Innovation and Reliability
Dr. Jürgen Friedrich, Geschäftsführer/Sprecher der Geschäftsführung Germany Trade & Invest | © GTAI/Illing & Vossbeck Fotografie
In an interview with the major German daily newspaper Die Welt, Germany Trade & Invest Chairman/CEO Jürgen Friedrich discussed the importance of “Made in Germany” as a brand in times of trade conflicts.
Welt: What’s the secret that allowed “Made in Germany” to become such a success?
Jürgen Friedrich: The “Made in Germany” label was actually introduced by the British government in the late nineteenth century to dissuade consumers from buying cheap German imports. The label stuck, but the idea that it stands for poor quality was quickly consigned to history. For decades, German companies’ innovativeness and emphasis on quality and precision have augmented the brand and made it a success. Today, all over the world, “Made in Germany” stands for innovation, reliability and durability.
Has the brand lost some of its positive connotations, or does it still mean what it did, for instance, in the 1950s and 60s?
Last year, Germany Trade & Invest carried out studies about the image of “Made in Germany” as a label in more than forty different business locations across the world. The conclusion was the “Made in Germany” is a very strong brand, but that alone is not necessarily enough. German products are very popular around the world, but depending on the country, their high price can be an obstacle. Our surveys suggested that good customer service can justify higher prices in people’s minds. At the same time, the label – particularly with consumer goods – is a status symbol.
What is the label “Made in Germany” so important for medium-sized, smaller and family-run businesses?
Many small- to medium-sized enterprises do part of their business abroad. Among them are the so-called “hidden champions,” of which, depending on definition, there are between 1,300 and 1,500 in Germany. All these companies all leaders in a small niche on the world market, so they profit from the positive connotations of “Made in Germany” abroad.
What is the biggest threat to the label today?
Certainly, things like the diesel scandal or the repeated delays in the construction of the new Berlin airport did nothing to enhance the brand name abroad. Nonetheless, the surveys in our studies yielded very diverse results. In most countries, negative reports have not yet dented the image of German products.
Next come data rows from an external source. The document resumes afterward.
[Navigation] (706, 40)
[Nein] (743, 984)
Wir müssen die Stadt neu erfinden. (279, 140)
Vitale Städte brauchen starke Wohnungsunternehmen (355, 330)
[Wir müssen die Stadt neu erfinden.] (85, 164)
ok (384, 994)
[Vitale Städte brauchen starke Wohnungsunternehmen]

But regardless, German companies need to preserve their advantage in innovation for as long as possible – the competition from ambitious nations like China is eager to eat into it.
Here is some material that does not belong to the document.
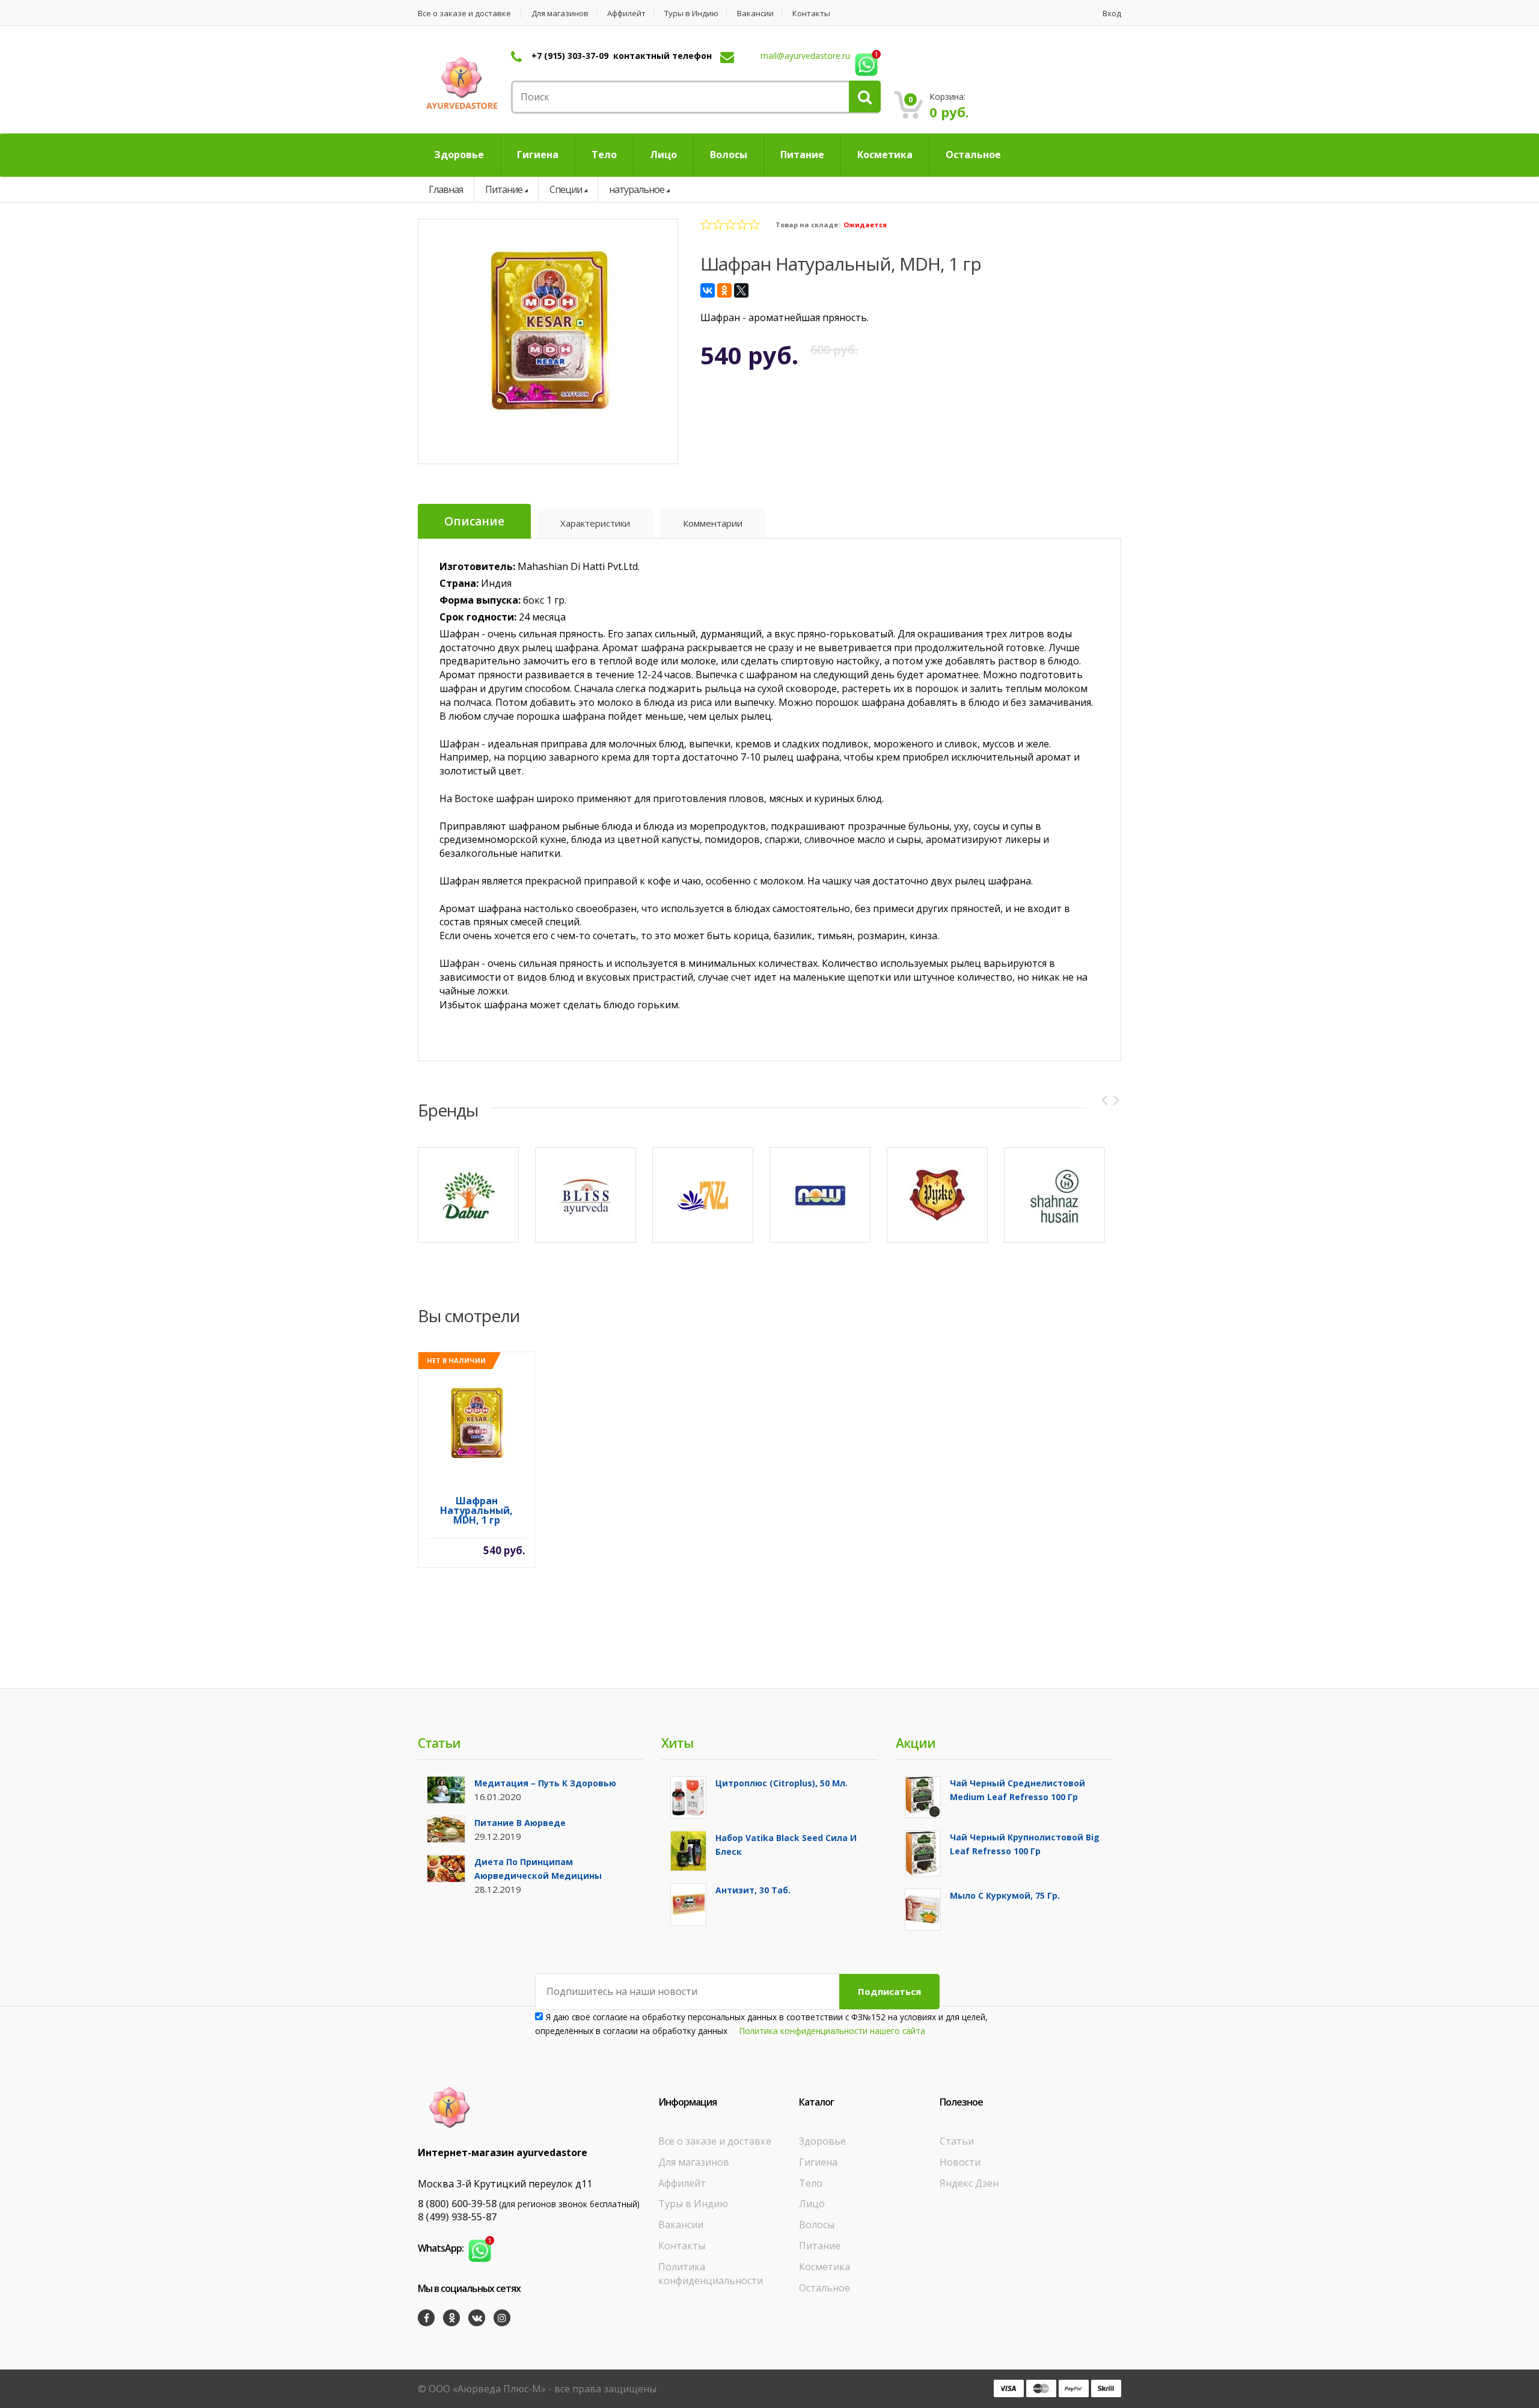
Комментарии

Why was the designation “Software Made in Germany” introduced?
Around the world, the label “Made in Germany” stands for the highest level of quality and innovation. The introduction of a corresponding label for the software sector allows software producers from Germany to market themselves effectively on the international market and provide evidence of their high standards.
And what’s the point of the new certification “Software Hosted in Germany?”
This seal of approval shows that German software companies offering their products for sale on the Internet conform to high standards of security.